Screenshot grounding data
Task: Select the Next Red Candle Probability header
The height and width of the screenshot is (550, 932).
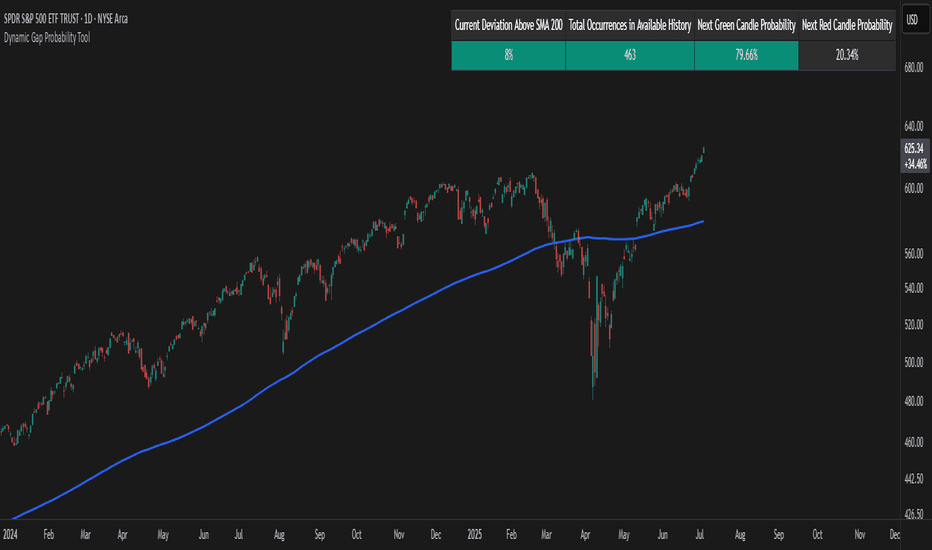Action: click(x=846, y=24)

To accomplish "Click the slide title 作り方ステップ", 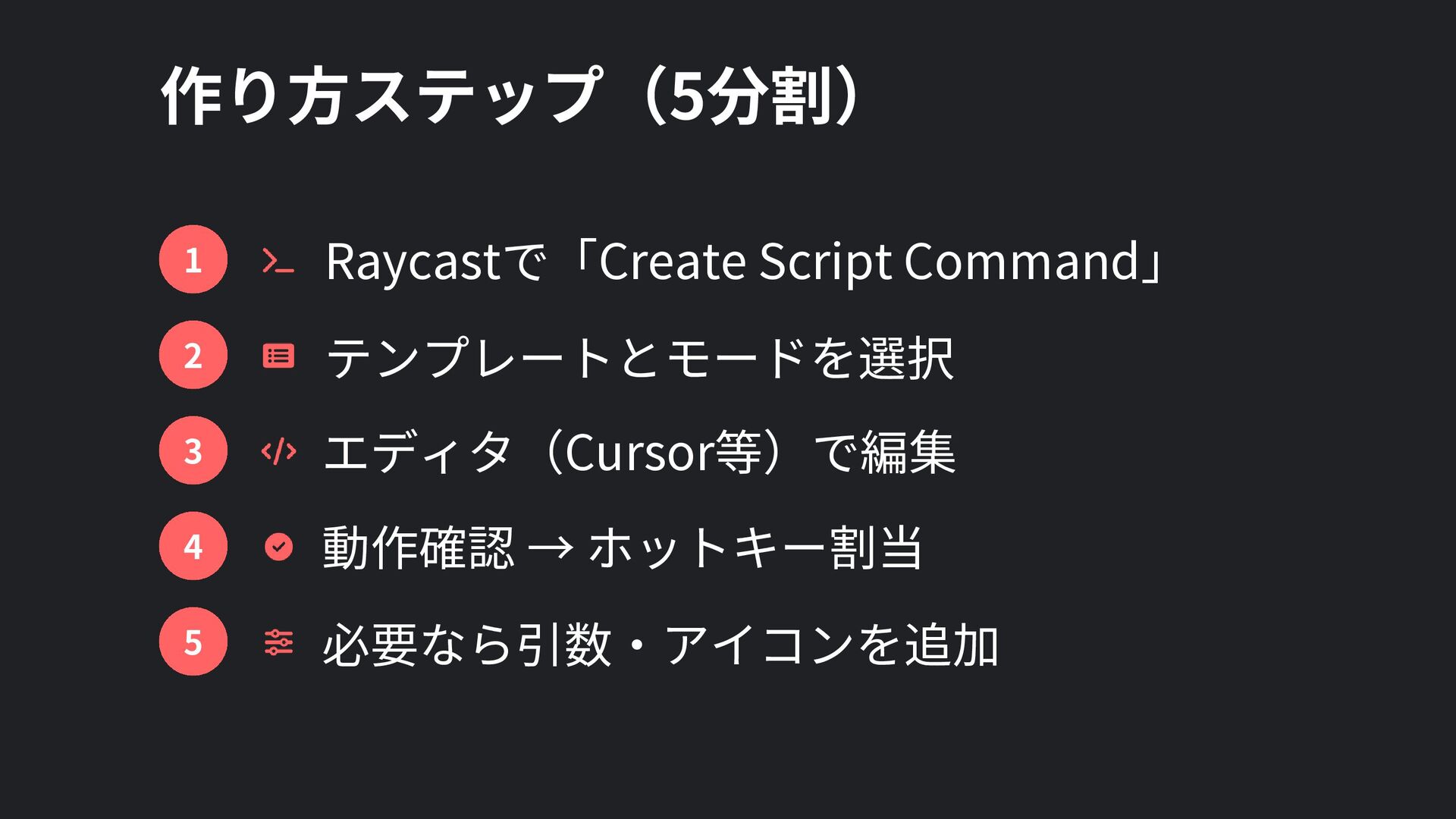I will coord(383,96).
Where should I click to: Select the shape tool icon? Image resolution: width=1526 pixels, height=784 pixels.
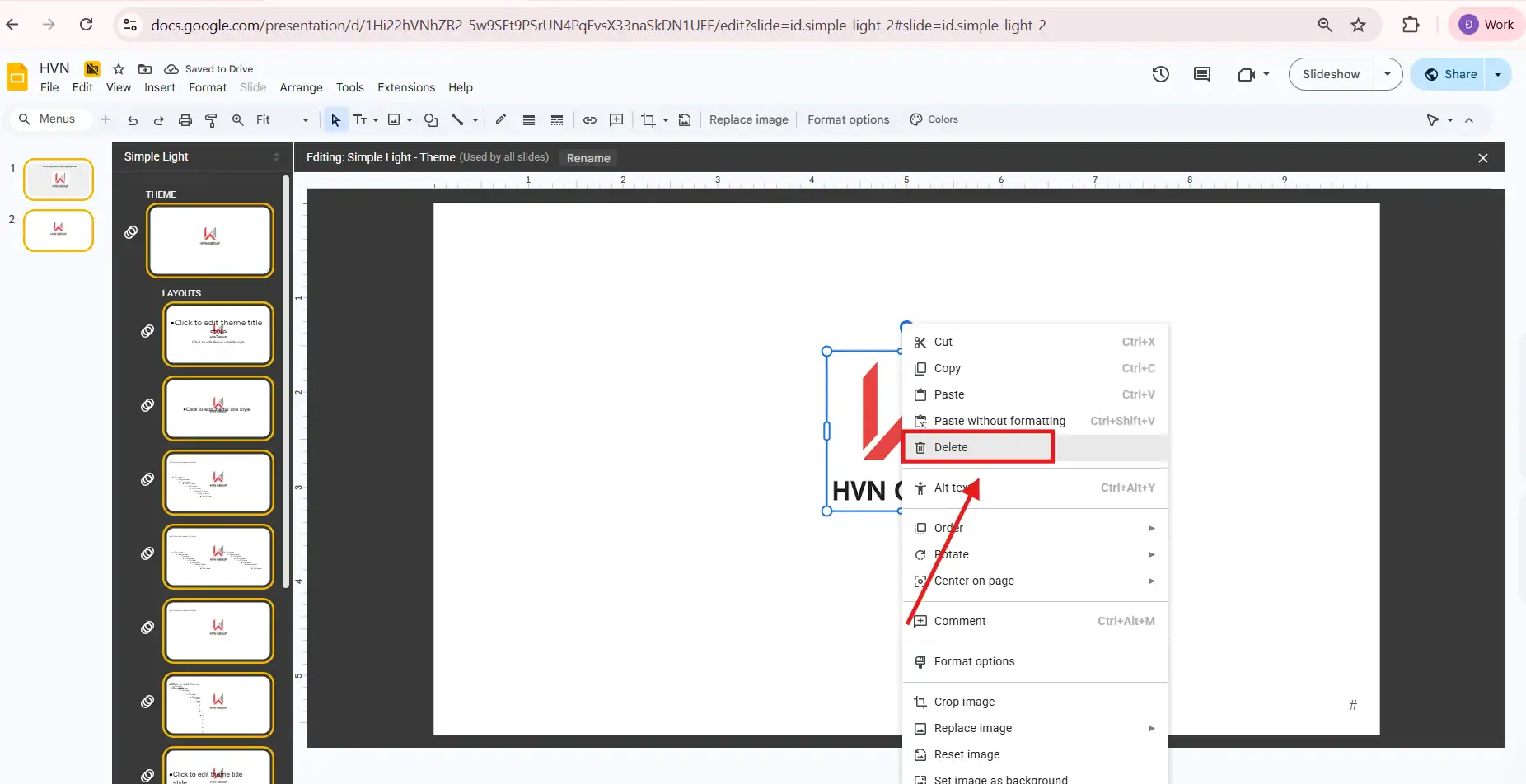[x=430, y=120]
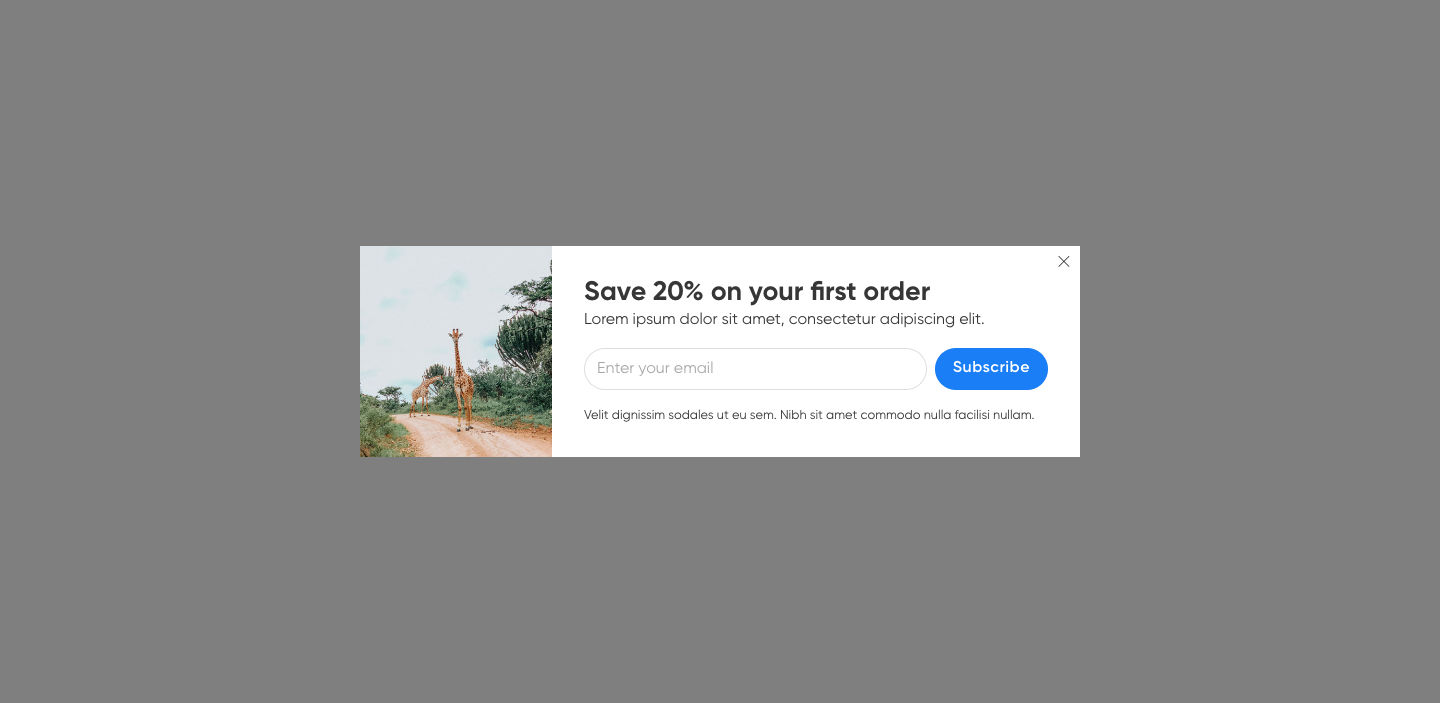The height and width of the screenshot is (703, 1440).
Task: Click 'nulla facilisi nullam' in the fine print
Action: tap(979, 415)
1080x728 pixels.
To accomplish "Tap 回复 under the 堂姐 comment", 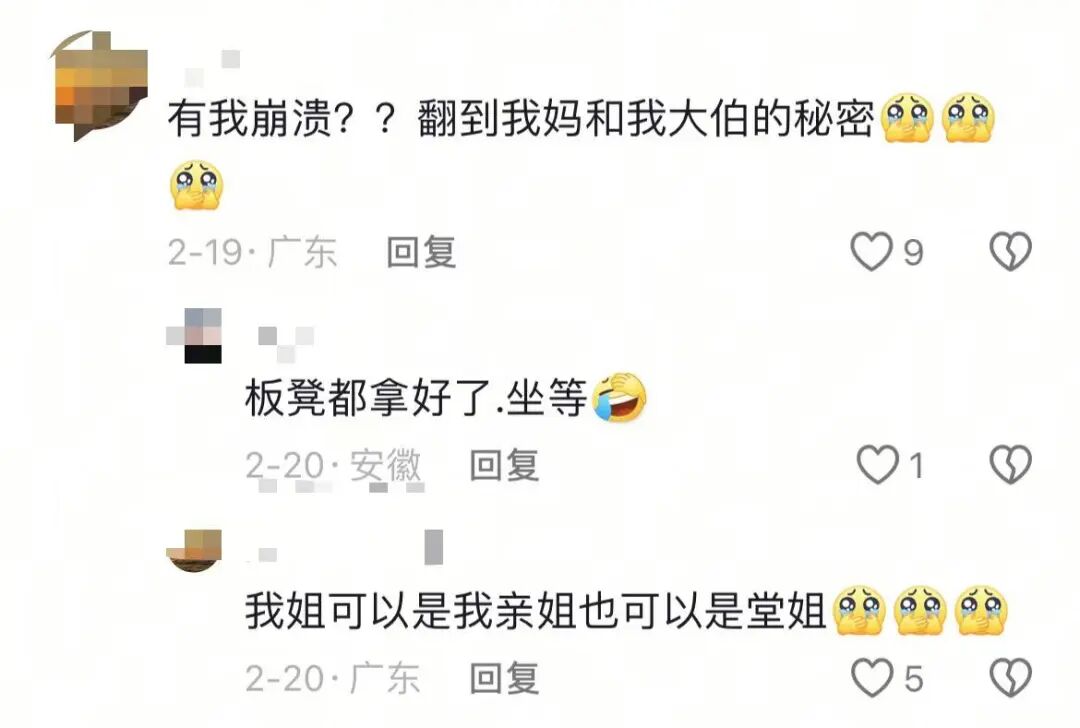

* Goal of the exercise
Going from the line holding "Where should I" to the last line of the data above, reproduce every line exactly, both included, with the pictures omitted.

* Task result
Where should I click to: Select the shape tool icon? Image resolution: width=1526 pixels, height=784 pixels.
[x=430, y=120]
The height and width of the screenshot is (703, 1440).
Task: Click 'nulla facilisi nullam' in the fine print
Action: tap(979, 415)
1080x728 pixels.
To accomplish "Tap 回复 under the 堂姐 comment", 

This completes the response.